• **YOUR INSTRUCTIONS**
Could you pull out the records below, everything from the line containing "The height and width of the screenshot is (792, 1512)." down to the line containing "Stylus is located at coordinates (24, 32).", and reproduce them word for word? Include both of those lines and nothing outside that span.

## begin LISTED RECORDS

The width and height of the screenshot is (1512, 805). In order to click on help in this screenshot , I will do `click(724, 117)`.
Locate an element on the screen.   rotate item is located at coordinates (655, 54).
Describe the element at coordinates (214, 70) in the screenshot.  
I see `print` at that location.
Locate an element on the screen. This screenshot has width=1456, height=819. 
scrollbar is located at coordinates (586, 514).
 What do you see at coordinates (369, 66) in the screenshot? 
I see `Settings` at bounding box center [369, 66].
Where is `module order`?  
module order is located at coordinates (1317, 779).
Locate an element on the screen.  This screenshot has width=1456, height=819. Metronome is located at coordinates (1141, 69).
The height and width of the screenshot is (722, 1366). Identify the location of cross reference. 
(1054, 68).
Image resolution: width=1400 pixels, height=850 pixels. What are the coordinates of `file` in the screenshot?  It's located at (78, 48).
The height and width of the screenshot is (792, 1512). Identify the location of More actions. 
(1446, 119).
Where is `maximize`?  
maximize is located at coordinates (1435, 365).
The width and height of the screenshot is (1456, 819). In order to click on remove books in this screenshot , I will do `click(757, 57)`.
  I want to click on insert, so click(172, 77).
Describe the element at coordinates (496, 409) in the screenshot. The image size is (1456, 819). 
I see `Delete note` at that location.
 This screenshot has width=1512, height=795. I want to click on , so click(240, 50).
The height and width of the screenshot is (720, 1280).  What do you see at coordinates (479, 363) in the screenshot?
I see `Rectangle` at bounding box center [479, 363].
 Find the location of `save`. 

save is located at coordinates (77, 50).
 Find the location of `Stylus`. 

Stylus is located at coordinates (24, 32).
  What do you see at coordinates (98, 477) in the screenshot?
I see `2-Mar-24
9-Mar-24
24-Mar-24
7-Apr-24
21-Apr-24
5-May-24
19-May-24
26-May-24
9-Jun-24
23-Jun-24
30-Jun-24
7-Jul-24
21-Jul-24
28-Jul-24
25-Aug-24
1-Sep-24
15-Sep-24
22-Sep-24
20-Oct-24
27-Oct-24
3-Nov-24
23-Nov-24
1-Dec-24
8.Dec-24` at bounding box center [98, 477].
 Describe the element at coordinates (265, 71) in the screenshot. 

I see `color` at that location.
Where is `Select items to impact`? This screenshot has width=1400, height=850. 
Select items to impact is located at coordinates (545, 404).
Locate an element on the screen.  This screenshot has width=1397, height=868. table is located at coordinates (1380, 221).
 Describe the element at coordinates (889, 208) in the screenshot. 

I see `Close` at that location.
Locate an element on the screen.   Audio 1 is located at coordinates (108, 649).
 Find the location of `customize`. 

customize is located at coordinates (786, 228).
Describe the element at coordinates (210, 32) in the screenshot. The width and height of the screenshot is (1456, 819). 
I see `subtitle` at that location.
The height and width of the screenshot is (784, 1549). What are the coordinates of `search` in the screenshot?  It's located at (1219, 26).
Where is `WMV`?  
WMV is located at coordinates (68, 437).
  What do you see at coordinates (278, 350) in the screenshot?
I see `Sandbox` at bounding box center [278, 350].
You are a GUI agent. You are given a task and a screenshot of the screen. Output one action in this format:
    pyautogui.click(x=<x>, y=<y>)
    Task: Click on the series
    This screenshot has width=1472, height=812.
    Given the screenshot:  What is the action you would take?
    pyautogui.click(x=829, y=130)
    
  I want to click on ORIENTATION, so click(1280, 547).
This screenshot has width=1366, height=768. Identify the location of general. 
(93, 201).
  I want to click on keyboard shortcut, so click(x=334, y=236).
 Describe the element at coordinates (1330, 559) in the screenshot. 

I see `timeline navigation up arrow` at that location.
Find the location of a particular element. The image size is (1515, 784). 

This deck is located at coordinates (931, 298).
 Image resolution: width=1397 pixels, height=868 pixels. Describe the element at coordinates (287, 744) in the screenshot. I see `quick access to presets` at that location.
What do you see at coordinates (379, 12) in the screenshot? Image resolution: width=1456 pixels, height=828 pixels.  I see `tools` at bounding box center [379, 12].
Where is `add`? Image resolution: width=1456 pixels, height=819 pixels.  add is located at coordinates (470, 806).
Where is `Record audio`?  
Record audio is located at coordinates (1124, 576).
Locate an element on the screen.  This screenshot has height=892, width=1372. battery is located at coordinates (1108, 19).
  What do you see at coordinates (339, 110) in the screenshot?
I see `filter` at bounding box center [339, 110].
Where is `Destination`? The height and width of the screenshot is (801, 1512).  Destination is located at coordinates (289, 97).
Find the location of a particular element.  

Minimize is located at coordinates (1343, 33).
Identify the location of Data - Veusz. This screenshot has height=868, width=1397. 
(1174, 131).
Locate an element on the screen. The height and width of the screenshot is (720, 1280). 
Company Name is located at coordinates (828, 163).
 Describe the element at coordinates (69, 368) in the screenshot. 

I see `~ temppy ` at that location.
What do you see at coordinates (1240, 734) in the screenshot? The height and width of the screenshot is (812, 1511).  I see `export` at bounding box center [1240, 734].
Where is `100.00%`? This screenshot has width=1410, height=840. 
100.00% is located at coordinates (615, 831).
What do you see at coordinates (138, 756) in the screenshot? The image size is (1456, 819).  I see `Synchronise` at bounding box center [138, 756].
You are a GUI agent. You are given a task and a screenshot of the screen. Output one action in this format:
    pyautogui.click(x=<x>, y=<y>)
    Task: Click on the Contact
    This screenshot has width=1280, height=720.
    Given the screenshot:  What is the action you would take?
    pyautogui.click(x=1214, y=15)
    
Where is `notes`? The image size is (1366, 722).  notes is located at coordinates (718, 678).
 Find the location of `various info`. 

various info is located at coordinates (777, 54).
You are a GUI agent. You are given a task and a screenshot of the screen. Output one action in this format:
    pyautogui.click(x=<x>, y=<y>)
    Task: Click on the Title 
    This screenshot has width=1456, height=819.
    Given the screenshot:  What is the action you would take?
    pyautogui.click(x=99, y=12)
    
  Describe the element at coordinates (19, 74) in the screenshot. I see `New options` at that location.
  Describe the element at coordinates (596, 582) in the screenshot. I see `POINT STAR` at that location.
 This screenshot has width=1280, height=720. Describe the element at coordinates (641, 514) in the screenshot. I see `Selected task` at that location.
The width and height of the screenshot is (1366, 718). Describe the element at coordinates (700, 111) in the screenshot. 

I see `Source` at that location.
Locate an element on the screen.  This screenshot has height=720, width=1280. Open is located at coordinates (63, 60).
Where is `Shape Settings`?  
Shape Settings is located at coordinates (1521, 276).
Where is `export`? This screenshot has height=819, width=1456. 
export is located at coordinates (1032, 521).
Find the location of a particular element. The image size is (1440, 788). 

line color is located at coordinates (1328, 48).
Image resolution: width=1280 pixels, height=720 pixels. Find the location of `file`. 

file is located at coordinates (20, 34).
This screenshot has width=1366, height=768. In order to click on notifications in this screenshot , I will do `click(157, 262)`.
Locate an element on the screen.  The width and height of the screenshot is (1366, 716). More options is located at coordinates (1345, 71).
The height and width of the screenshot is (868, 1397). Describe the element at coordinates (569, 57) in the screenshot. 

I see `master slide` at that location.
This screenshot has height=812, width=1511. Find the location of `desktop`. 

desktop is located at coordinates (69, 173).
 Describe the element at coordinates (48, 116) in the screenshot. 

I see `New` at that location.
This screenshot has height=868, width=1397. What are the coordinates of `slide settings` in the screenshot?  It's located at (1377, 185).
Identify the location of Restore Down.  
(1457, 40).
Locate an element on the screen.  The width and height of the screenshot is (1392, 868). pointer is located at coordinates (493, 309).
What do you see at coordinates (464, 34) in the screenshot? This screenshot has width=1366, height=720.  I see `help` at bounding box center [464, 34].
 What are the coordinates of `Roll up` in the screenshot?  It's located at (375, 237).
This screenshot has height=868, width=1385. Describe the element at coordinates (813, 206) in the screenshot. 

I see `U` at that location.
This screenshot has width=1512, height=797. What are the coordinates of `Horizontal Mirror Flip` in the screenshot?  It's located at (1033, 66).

## end LISTED RECORDS

• **RESULT BELOW**
The height and width of the screenshot is (792, 1512). Identify the location of More actions. 
(1446, 119).
Where is `maximize`?  
maximize is located at coordinates (1435, 365).
The width and height of the screenshot is (1456, 819). In order to click on remove books in this screenshot , I will do `click(757, 57)`.
  I want to click on insert, so click(172, 77).
Describe the element at coordinates (496, 409) in the screenshot. The image size is (1456, 819). 
I see `Delete note` at that location.
 This screenshot has width=1512, height=795. I want to click on , so click(240, 50).
The height and width of the screenshot is (720, 1280).  What do you see at coordinates (479, 363) in the screenshot?
I see `Rectangle` at bounding box center [479, 363].
 Find the location of `save`. 

save is located at coordinates (77, 50).
 Find the location of `Stylus`. 

Stylus is located at coordinates (24, 32).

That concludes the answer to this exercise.